Sam rows up a river to camp in

three hours.The next day he makes the return
trip downstream in one hour. If he can row two
mph in still water, how fast is the current?

i don't understand this?

distance = speed * time

since the distances are the same,

(2+c)(1) = (2-c)(3)
c = 1

thank you

To solve this problem, you need to use the formula:

Speed in Still Water = (Speed of downstream + Speed of upstream) / 2

Let's break down the problem step by step:

1. Sam rows up the river to camp in three hours:
- Let's assume the speed of the current as x mph.
- Sam's speed upstream would be 2 - x mph (since the current opposes his movement).
- Using the formula Distance = Speed × Time, the distance covered by Sam upstream is (2 - x) × 3 = 6 - 3x miles.
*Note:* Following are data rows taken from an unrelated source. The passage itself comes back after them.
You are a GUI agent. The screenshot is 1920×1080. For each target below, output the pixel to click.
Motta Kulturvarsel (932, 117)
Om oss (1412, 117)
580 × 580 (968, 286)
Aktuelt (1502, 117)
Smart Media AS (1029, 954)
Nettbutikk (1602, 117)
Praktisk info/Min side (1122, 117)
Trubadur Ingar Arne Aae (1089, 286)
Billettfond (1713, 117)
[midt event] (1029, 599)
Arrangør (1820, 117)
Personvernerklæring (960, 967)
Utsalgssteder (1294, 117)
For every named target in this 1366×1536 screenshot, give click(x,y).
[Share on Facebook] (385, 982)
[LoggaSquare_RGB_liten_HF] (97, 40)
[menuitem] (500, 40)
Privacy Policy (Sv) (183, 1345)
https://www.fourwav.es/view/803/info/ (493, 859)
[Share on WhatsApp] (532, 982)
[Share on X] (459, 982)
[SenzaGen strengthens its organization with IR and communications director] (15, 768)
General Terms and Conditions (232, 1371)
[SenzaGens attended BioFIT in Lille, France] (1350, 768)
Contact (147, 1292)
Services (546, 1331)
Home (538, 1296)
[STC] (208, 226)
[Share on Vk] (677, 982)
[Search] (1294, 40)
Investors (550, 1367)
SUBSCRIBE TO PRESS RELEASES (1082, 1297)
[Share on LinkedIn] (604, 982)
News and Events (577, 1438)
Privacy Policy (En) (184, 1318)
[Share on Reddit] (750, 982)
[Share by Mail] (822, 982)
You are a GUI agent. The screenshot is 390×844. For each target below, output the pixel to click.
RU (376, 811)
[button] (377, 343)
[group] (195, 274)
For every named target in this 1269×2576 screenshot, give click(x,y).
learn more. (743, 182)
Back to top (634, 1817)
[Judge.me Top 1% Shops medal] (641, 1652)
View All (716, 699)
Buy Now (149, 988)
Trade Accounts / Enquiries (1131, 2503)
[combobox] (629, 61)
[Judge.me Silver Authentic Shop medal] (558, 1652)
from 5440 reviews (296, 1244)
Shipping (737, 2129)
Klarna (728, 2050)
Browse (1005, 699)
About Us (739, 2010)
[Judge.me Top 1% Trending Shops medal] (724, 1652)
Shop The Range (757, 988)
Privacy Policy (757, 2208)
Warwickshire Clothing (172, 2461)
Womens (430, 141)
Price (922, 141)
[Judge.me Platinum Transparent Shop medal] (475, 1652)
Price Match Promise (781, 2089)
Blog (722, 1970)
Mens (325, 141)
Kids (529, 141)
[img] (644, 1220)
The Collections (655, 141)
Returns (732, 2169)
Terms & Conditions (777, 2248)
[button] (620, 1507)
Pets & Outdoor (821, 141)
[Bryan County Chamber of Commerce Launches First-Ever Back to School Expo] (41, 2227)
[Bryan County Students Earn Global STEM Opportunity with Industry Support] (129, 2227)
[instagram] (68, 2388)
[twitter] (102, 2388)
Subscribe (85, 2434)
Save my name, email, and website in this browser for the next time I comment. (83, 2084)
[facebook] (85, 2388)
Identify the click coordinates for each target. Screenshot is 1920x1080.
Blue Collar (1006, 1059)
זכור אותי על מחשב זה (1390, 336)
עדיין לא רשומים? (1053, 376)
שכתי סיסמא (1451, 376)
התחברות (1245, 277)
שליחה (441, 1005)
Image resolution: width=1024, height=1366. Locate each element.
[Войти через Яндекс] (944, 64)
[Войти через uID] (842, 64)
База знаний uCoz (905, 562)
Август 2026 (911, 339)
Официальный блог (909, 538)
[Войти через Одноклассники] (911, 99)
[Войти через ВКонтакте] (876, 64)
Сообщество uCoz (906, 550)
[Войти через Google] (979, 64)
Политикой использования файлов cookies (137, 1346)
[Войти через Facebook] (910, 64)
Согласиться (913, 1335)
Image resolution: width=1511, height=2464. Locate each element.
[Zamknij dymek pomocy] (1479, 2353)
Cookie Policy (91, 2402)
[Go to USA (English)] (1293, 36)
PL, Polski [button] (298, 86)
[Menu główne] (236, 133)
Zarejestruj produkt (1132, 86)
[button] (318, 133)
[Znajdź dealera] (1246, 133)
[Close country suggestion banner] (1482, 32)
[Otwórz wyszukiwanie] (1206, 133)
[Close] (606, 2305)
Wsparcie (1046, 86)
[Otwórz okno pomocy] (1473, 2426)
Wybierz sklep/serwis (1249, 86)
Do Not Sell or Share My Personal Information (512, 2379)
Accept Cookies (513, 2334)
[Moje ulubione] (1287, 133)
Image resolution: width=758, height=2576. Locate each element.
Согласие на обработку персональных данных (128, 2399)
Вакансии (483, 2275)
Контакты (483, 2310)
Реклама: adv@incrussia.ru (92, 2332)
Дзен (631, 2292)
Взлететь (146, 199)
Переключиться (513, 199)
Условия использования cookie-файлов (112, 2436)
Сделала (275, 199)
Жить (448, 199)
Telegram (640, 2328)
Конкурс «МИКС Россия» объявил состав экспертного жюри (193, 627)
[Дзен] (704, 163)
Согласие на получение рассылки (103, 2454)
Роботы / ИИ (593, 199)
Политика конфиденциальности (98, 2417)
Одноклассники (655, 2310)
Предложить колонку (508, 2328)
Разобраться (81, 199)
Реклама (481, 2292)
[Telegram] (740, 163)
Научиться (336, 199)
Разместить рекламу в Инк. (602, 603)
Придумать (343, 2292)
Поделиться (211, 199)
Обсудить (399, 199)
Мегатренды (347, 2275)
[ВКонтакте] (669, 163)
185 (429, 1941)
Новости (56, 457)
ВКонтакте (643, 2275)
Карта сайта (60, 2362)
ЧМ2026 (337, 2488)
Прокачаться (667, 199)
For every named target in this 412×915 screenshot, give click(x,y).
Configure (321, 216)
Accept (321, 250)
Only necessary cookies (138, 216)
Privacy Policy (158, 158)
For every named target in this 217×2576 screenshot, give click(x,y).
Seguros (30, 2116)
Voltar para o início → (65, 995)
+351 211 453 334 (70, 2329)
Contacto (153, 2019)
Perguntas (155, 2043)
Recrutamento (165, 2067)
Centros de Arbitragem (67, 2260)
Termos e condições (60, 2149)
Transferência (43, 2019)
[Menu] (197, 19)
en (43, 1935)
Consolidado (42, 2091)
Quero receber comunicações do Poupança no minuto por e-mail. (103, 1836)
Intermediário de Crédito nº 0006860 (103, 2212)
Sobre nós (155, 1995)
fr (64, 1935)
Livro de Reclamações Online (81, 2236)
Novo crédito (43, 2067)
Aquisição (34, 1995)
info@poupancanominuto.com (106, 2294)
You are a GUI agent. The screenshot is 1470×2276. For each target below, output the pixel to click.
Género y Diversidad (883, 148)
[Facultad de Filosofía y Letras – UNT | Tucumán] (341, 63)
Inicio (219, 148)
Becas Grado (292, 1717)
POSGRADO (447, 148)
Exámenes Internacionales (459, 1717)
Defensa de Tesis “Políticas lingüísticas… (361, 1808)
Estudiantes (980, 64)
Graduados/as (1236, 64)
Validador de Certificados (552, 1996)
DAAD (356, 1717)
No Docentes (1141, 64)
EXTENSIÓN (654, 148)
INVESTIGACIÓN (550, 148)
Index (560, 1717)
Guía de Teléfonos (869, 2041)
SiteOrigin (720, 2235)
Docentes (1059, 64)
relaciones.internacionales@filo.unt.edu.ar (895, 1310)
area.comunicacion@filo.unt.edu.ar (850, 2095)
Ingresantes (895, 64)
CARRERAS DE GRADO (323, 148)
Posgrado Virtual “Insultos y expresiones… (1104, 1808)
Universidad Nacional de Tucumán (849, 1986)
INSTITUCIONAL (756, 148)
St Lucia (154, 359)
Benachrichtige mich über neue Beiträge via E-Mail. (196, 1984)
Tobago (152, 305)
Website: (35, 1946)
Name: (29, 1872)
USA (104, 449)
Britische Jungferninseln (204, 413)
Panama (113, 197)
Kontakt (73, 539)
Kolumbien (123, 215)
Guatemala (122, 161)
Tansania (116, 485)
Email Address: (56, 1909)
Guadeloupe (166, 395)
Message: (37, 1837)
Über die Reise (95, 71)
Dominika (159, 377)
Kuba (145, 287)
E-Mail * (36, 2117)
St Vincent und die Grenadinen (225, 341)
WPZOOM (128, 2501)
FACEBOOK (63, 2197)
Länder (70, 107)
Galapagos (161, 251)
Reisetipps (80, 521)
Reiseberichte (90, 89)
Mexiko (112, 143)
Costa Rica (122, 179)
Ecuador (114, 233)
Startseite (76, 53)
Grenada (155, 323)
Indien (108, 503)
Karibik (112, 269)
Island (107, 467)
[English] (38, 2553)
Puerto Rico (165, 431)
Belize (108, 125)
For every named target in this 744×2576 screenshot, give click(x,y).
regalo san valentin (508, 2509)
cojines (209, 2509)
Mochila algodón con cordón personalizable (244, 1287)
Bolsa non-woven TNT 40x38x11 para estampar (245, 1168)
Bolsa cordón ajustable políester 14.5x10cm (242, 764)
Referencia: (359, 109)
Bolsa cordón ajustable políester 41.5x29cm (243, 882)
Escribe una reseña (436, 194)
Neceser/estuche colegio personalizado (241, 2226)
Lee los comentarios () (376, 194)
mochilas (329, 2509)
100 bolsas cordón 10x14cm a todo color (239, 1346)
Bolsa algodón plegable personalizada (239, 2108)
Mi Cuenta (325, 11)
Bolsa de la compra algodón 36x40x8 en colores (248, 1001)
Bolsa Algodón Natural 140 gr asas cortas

2. The next day, Sam rows downstream in one hour:
- His speed downstream would be 2 + x mph (as the current helps his movement).
- Again, using the formula Distance = Speed × Time, the distance covered by Sam downstream is (2 + x) × 1 = 2 + x miles.

3. To find the speed of the current, we equate the distances covered upstream and downstream:
- Distance upstream = Distance downstream
- 6 - 3x = 2 + x

Now, we can solve this equation to find the value of x, which represents the speed of the current.

6 - 3x = 2 + x
5x = 4
x = 4/5

Therefore, the speed of the current is 4/5 mph.